Oct 08 2008

Listen To Obi-wan Kenobi, There Is Good News Out There

Published by at 8:15 pm under All General Discussions

McCain wants to change DC, Obama wants to change America!

Obi-wan Kenobi is a mentor of Jim Geraghty who has years of political experience on the GOP side. In 2004 Obi-wan and I were of the exact same mind (which means more about my ability to act like a stopped watch every for years and luck into being right). Obi-wan surfaced recently to bring some experience to bear on a nervous GOP base:

“Any pessimism now is dumbness,” he said as he appeared to me recently. “A few weeks ago every swing state was coming McCain’s way and he had a national lead. And some polls showed him  four points and six points behind in New Jersey and New York. And now all that has gone away? Politics doesn’t work like that. The American people, even in the midst of an unprecented economic crisis, don’t react like that for any sustained period. Those patterns can reassert themselves.”

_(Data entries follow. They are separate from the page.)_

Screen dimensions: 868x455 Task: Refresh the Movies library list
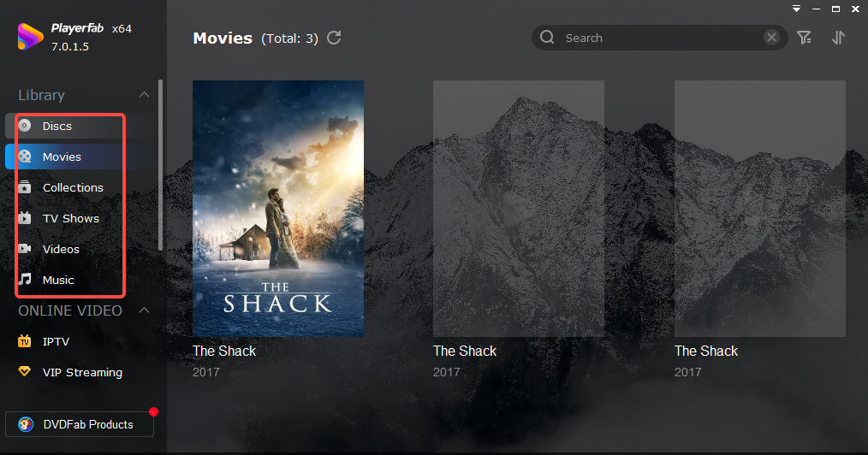tap(335, 38)
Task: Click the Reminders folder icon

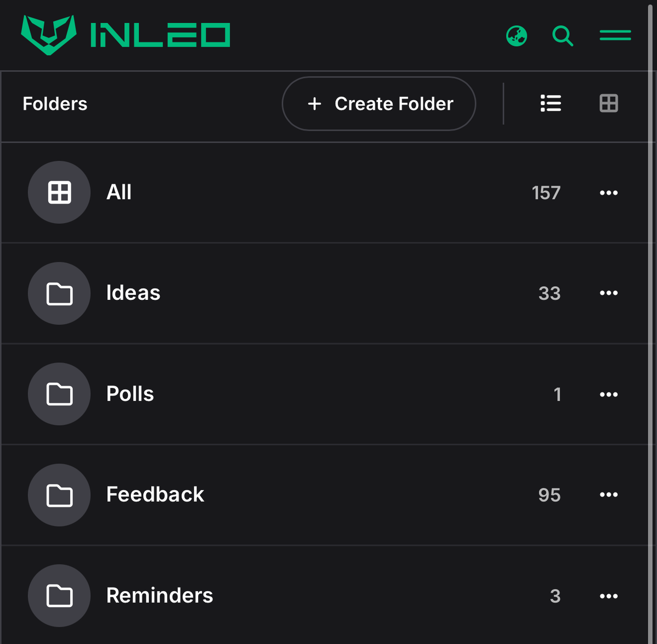Action: coord(59,596)
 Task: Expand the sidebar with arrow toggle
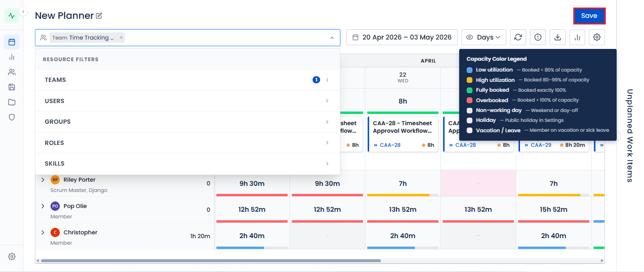[24, 11]
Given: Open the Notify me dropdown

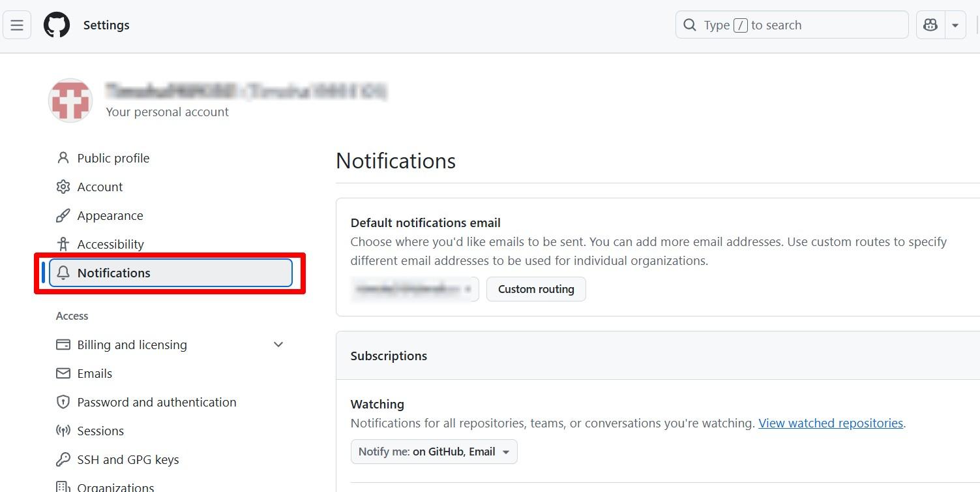Looking at the screenshot, I should click(x=434, y=452).
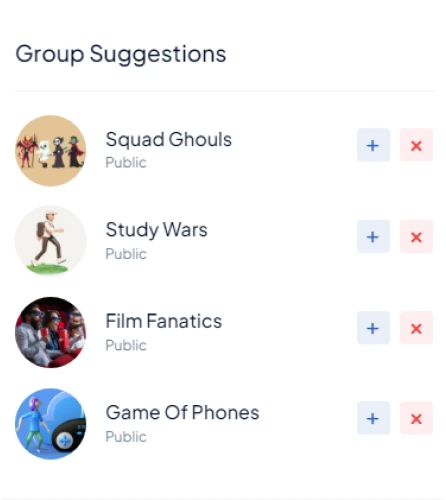Open the Game Of Phones group avatar
This screenshot has height=500, width=446.
[51, 424]
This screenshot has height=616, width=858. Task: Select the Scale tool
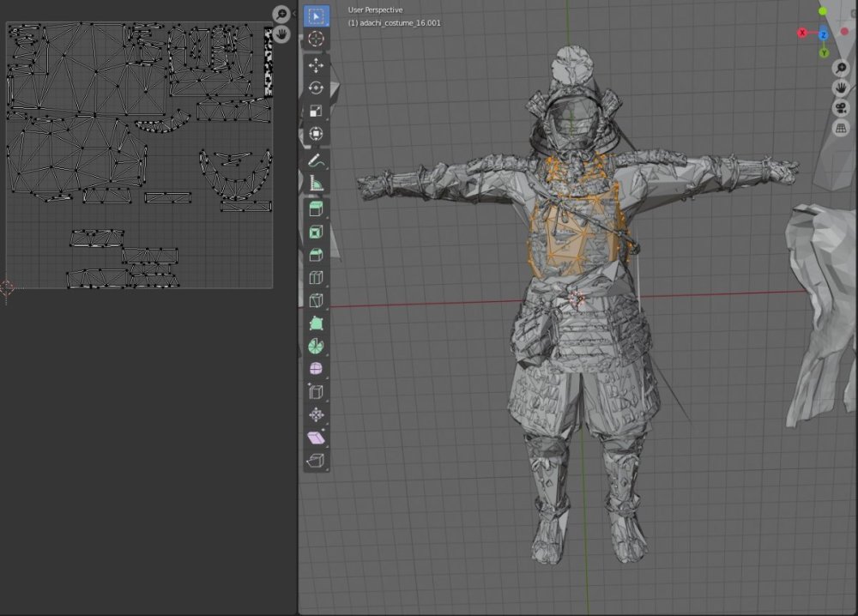click(x=316, y=111)
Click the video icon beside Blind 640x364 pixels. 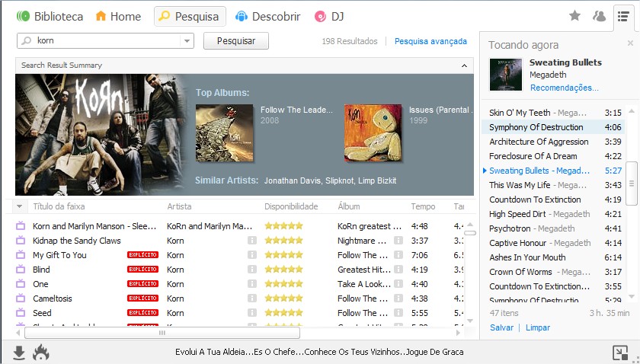21,270
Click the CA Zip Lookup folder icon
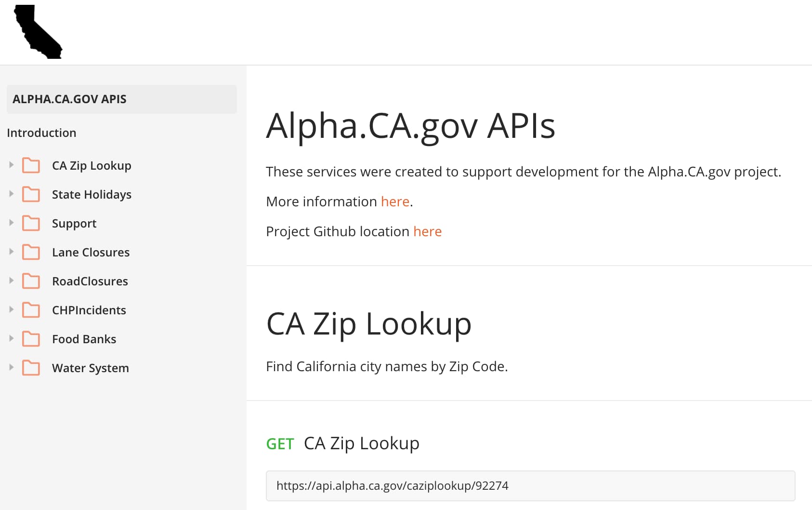The image size is (812, 510). coord(31,165)
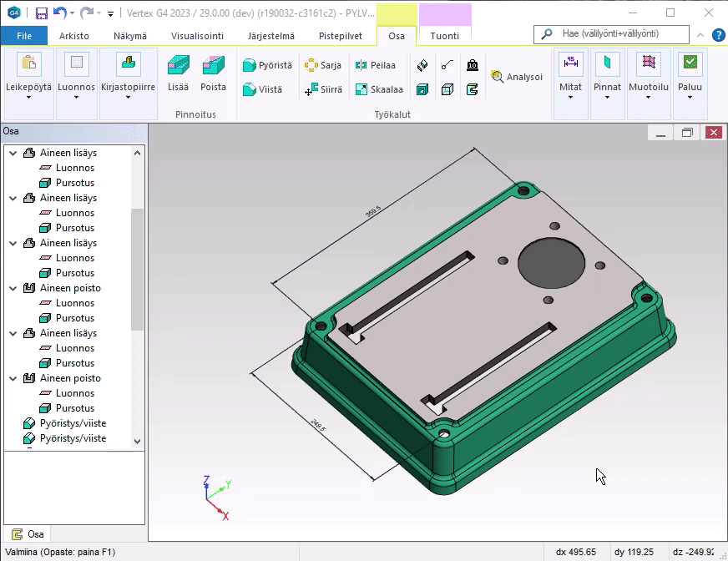Click the blue help question mark icon

[x=718, y=35]
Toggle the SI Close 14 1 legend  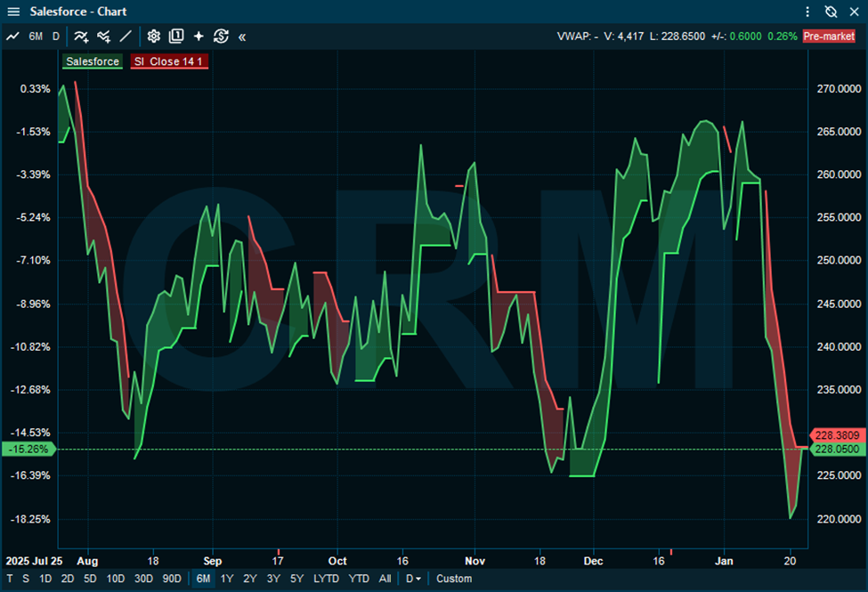click(x=169, y=61)
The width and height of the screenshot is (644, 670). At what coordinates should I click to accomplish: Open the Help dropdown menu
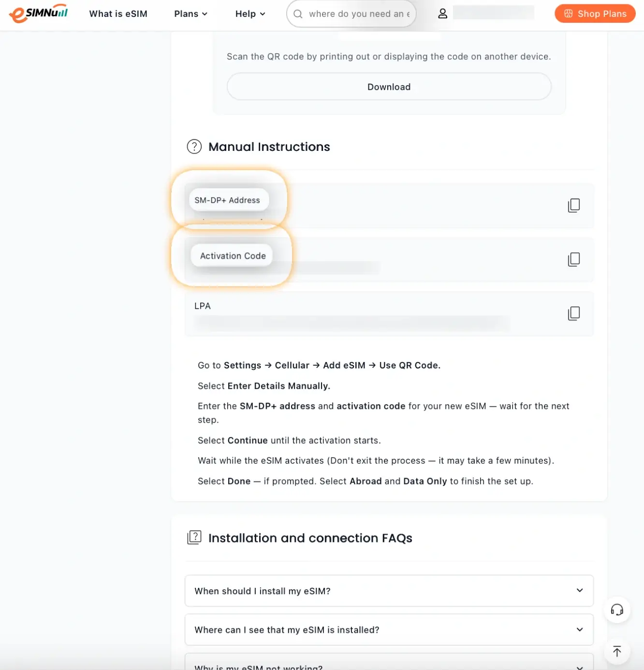249,14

“First, Obama did not have a good debate. He didn’t do what he needed to do. Be reassuring. His gestalt was shaky.”

Obama has a much higher hurdle than Kennedy, Al Gore, John Kerry, or almost any other recent Democrat. All of those candidates were known quantities. The fundamental question of this election is going to be, ‘as we head into really challenging times, which man reassures you?'”

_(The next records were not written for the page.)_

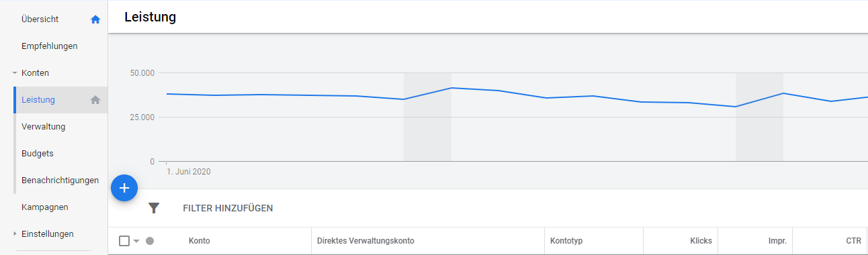Collapse the Konten section arrow
The height and width of the screenshot is (255, 868).
[15, 73]
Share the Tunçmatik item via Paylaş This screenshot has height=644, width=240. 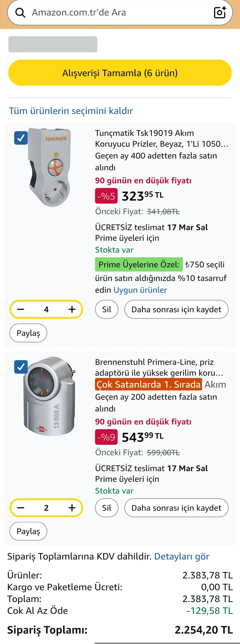pos(28,333)
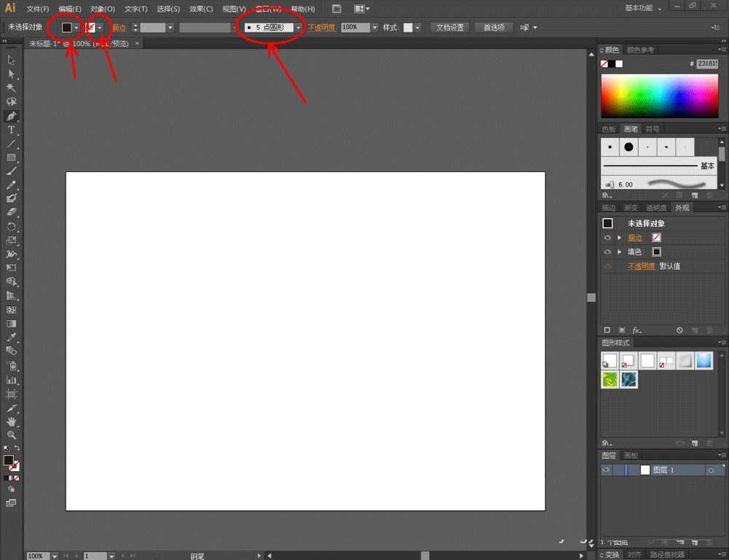Open the 5 点圆形 brush definition dropdown
The image size is (729, 560).
[x=298, y=28]
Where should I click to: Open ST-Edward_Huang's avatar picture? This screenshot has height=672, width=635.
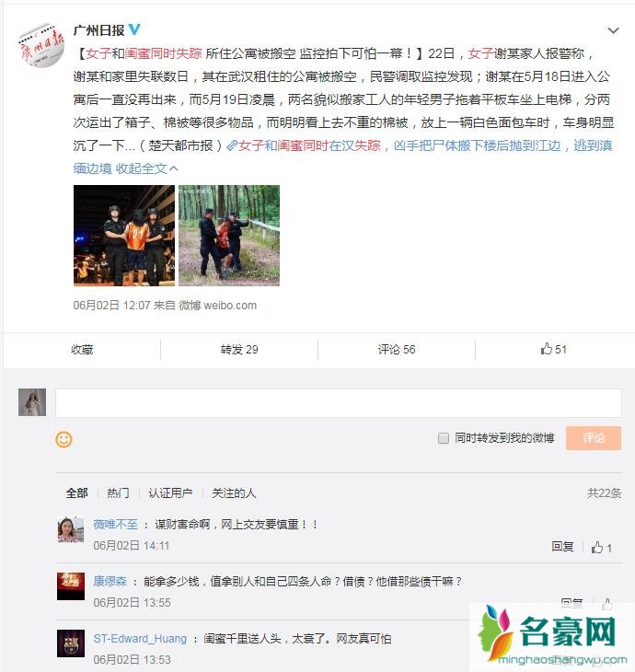[71, 643]
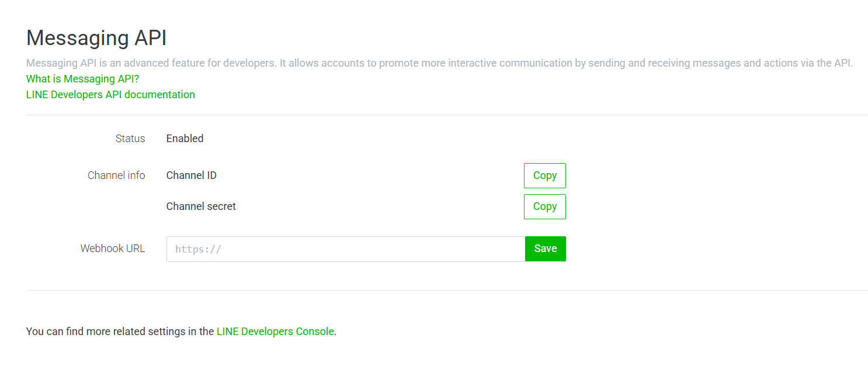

Second, Obi says the Palin phenomenon is for real. “Not only because she is so effective or appealing but because it spotllights McCain’s decision-making. He can throw a tenstrike at the critical moment.  McCain’s campaign has missed a few but basically it has shown resilence.”

Fourth — for me this was the the kind of insight that makes him as a Jedi Master — “Media bias may be McCain’s biggest asset in this race.

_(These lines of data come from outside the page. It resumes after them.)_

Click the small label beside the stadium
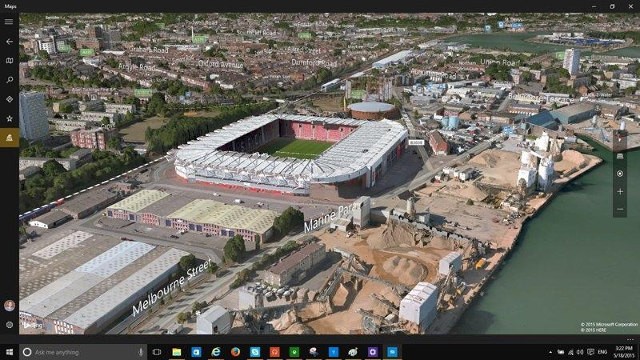pyautogui.click(x=416, y=142)
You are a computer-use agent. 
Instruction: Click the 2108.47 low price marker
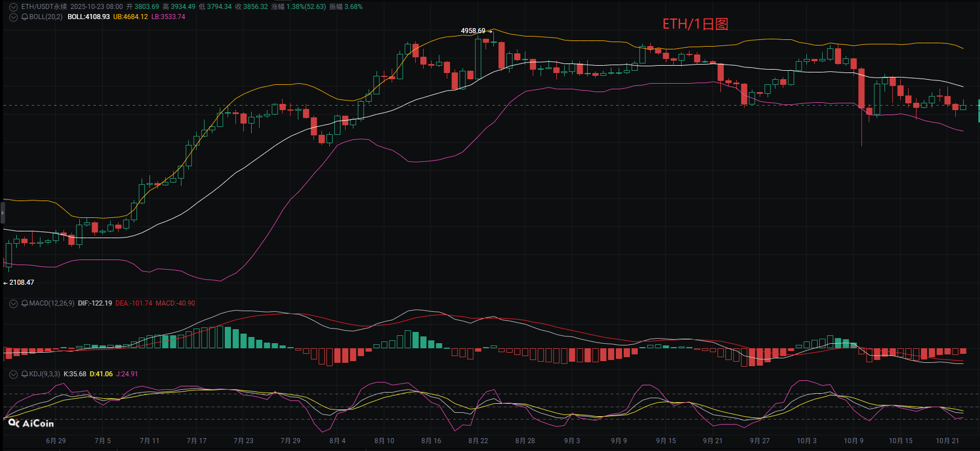point(21,283)
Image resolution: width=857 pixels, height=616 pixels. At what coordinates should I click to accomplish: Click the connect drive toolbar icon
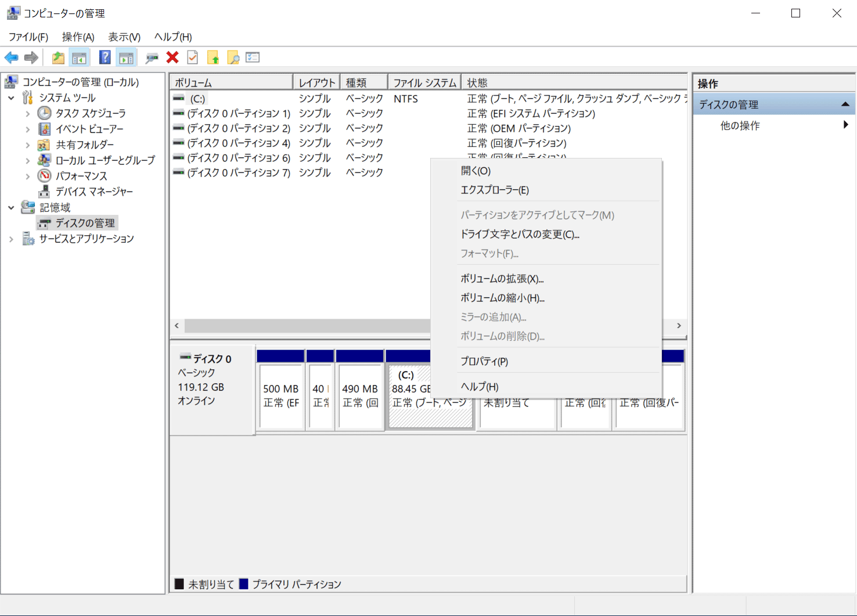152,57
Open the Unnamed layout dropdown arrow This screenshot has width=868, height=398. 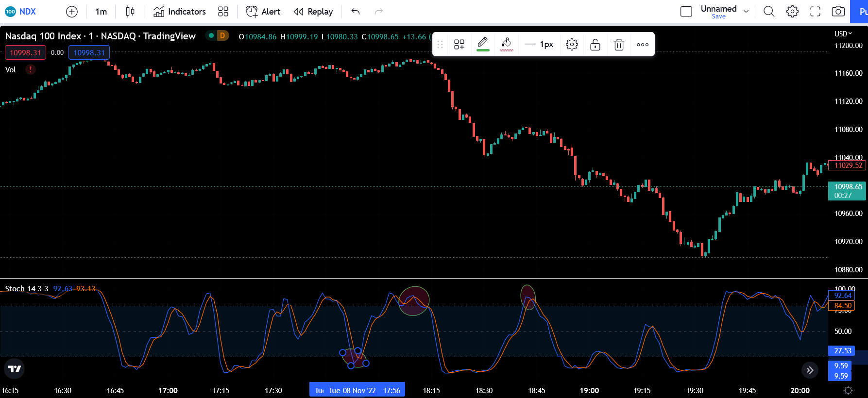click(746, 12)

“I guarantee you, right now there is some realist in the Obama camp who is petrified of any falloff in the polls. Because if Obama slips, he could fall fast. McCain’s already gotten up off the mat once this cycle, when he was supposed to be dead in the primary. He faced a meltdown and it didn’t happen; you almost never see candidates and campaigns who can pull out of a crash dive . . .

There’s much more at the link, definitely go read the whole thing – and listen to Obi-wan Kenobi.

There are a few more of us not wringing our hands over the debate. This contrary view of the situation at RCP also mirrors my own views quite nicely:

But sometimes those of us covering this campaign every hour of the day can lose perspective on what actual voters are thinking. The chatterers are talking to the chatterers, who are talking to other chatterers. And what they all decided was that McCain needed to do what they thought right. He didn’t, ergo he lost.

Well, perhaps. But in the echo chamber that is the national media certain things are sometimes lost. For instance, the media has all but declared Sarah Palin a drag on the ticket, and yet she continues to draw huge crowds. Someone out there likes her.

When events don’t go the way the chatterers want them to go (or think they should go) they call it a defeat, a missed opportunity, etc. But what they’re really saying more often than not is that they want politicians to do what they think is right. McCain didn’t last night. He and his campaign felt it was better to talk to the American people, not to the chatterers.

Armchair candidates are every where. And just like buttocks, everyone’s got an opinion on what they would do. I think McCain made the right choices by and large. 

And about Palin and her draw. Her debate with Joe What’s-his-name drew an all time record crowd of 72.5 million (if you count in the PBS audiences – no word on C-SPAN viewers, which is where we watch the debates to avoid the chatterer). The 2nd Presidential debate was only able to approach the Palin draw, coming in at 63 million. Palin draws overflow crowds that equal or exceed The Messiah’s crowds.

There are even some folks on the left who know better than to fall for the current swath of polls.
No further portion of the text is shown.